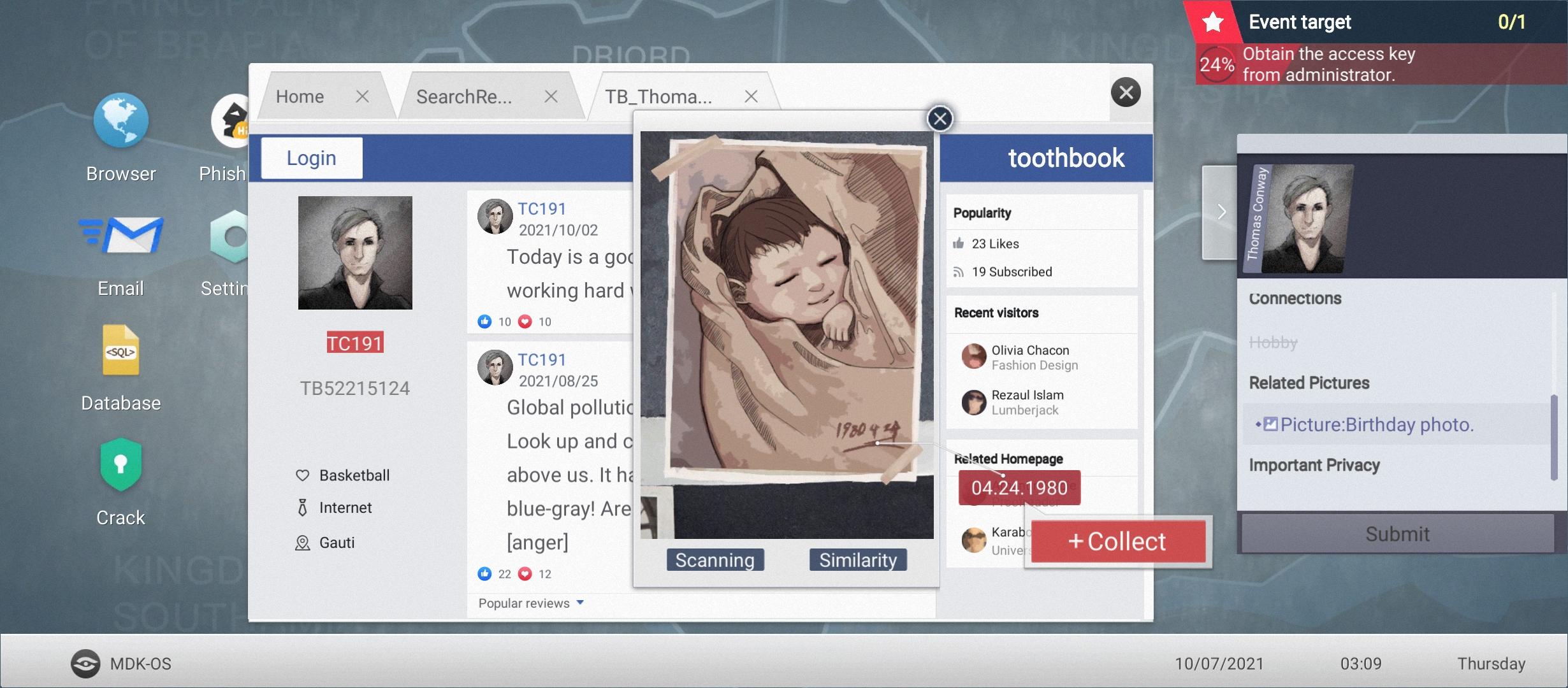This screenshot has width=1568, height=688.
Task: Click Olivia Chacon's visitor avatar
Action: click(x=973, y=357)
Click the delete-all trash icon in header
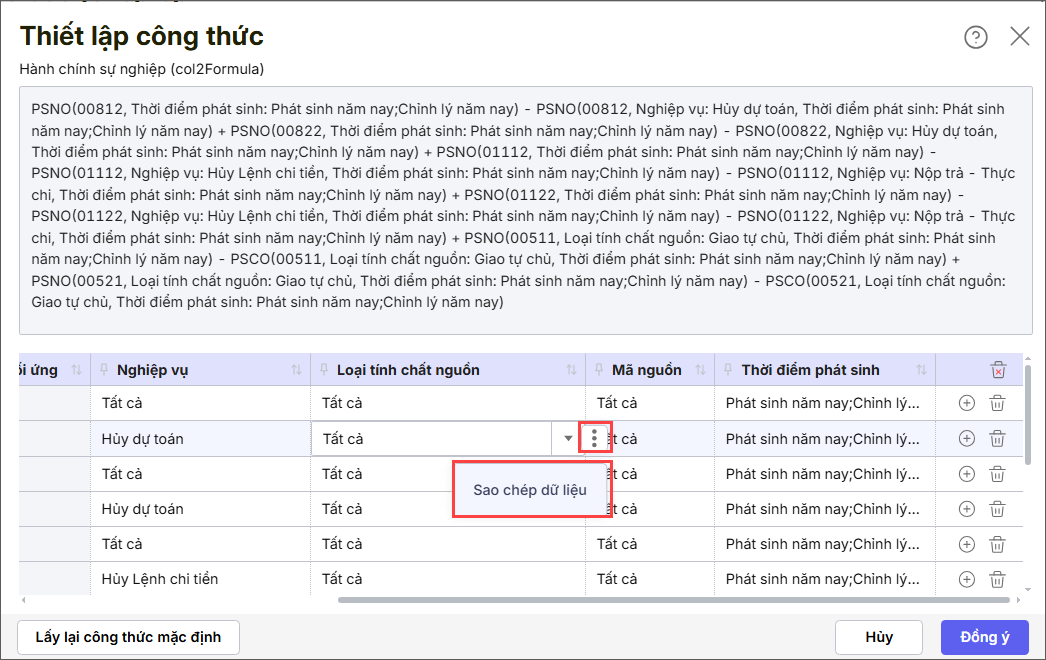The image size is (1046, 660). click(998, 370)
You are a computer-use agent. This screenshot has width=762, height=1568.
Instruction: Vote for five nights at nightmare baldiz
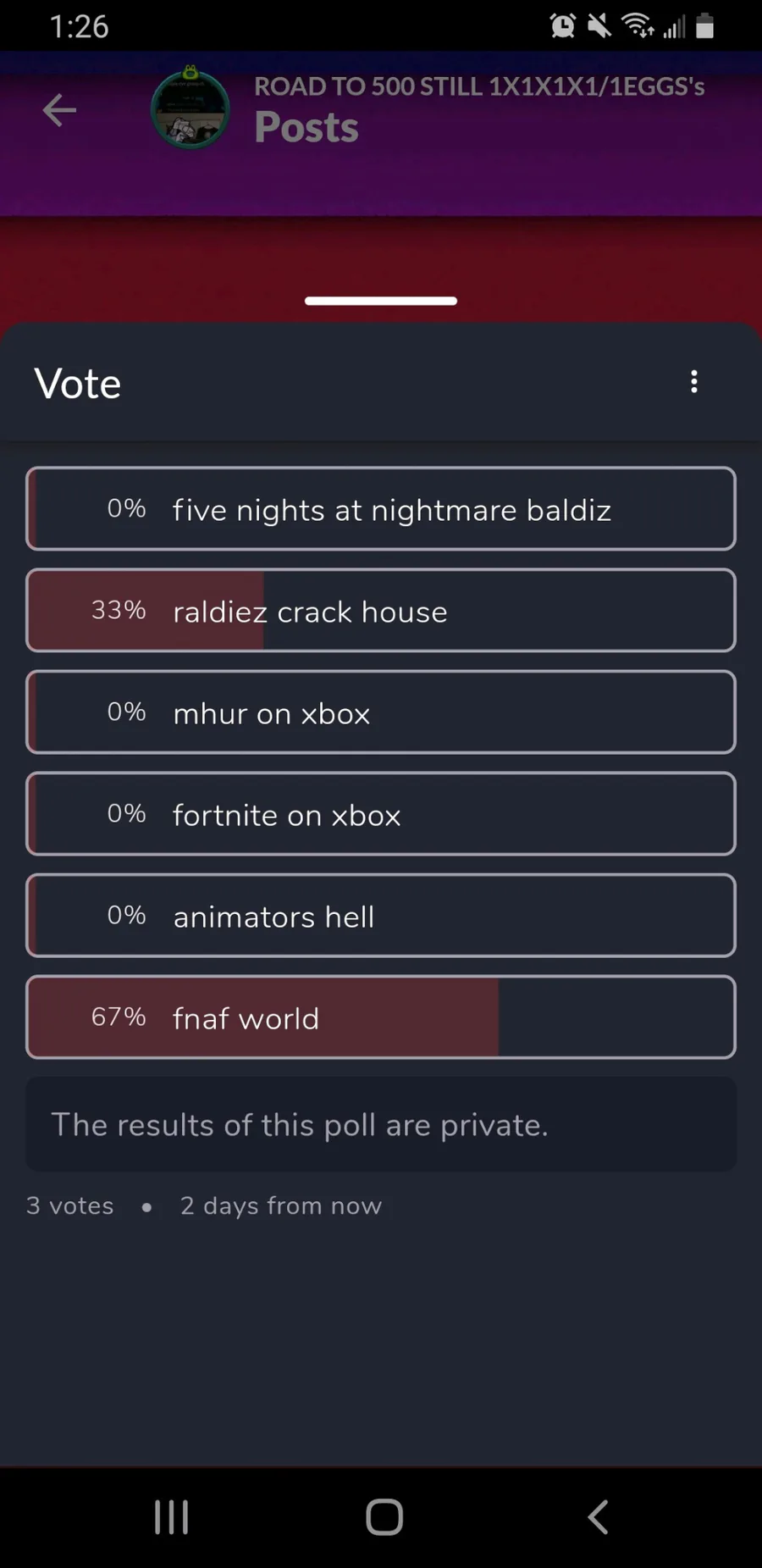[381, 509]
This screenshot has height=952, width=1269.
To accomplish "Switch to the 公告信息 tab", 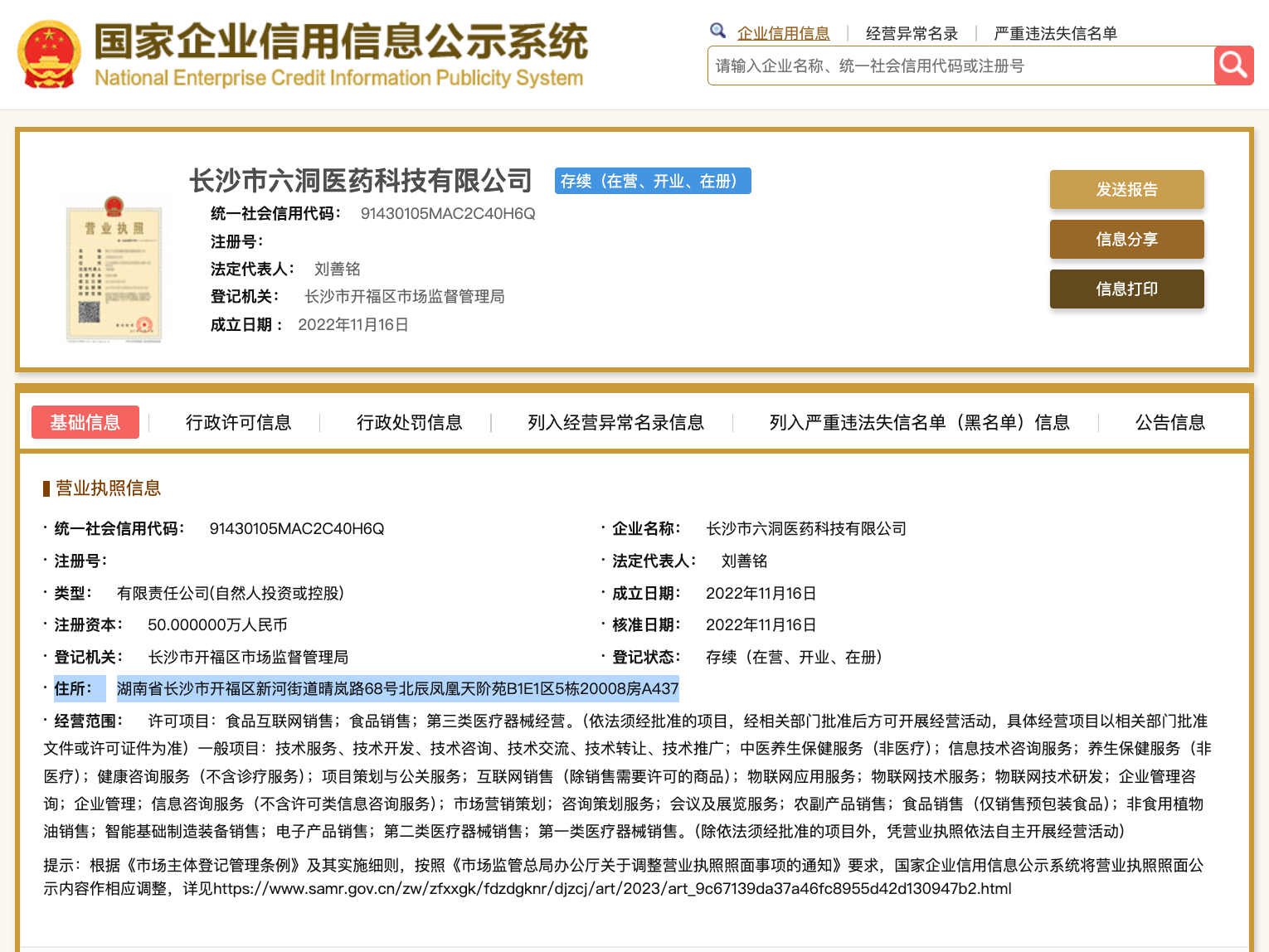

==

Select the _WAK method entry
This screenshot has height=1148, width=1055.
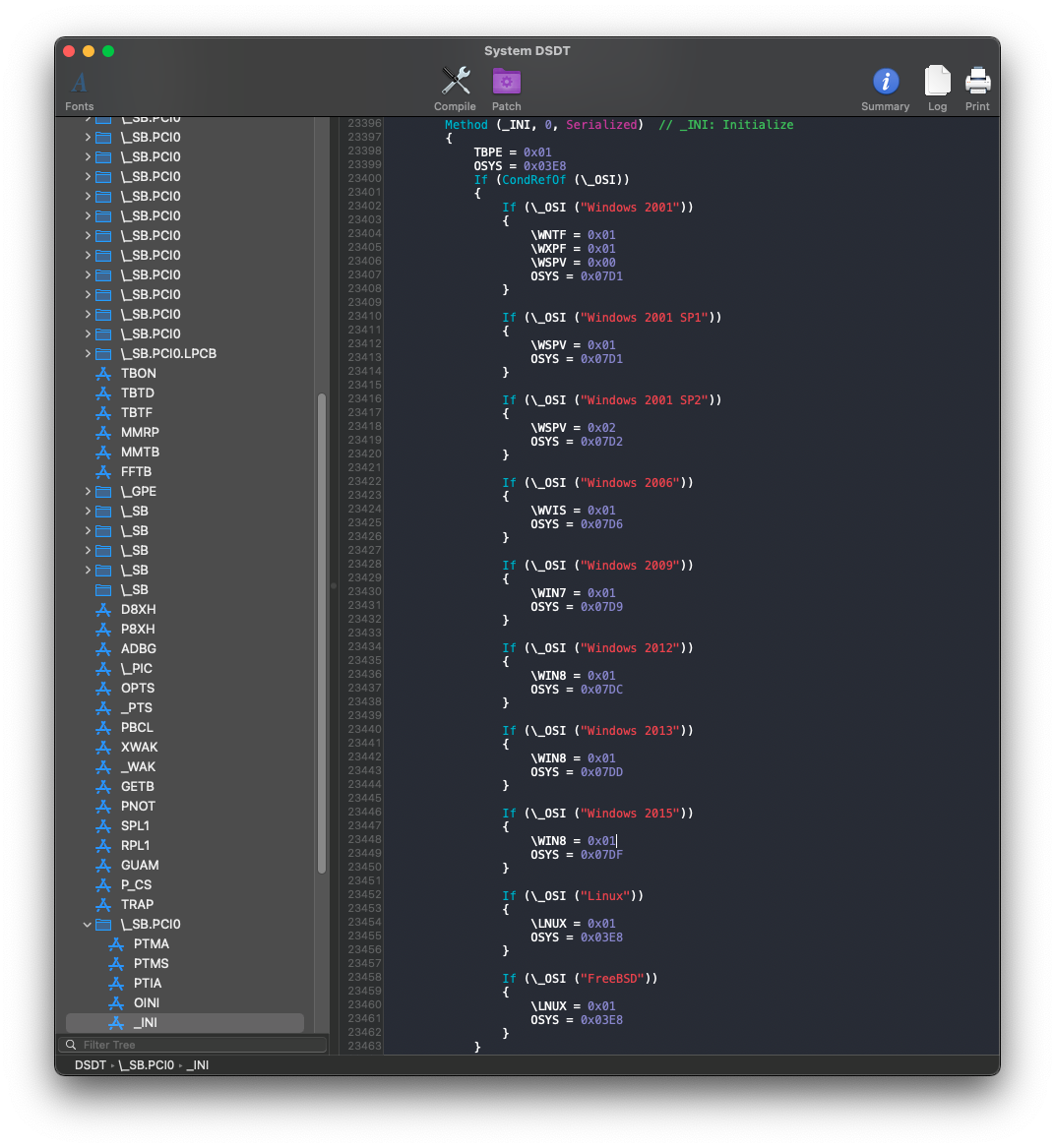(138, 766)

# [Problem description]
Copy the material above word for word, starting with the line containing "This screenshot has width=1568, height=688." and continuing through the line containing "to the 公告信息". Leave the pictures out of your copy.

# [Answer in full]
This screenshot has width=1568, height=688.
Task: Click Olivia Chacon's visitor avatar
Action: click(x=973, y=357)
Click the delete-all trash icon in header
The image size is (1046, 660). click(998, 370)
You are a computer-use agent. This screenshot has width=762, height=1568.
Instruction: Vote for five nights at nightmare baldiz
[381, 509]
This screenshot has height=952, width=1269.
To accomplish "Switch to the 公告信息 tab", 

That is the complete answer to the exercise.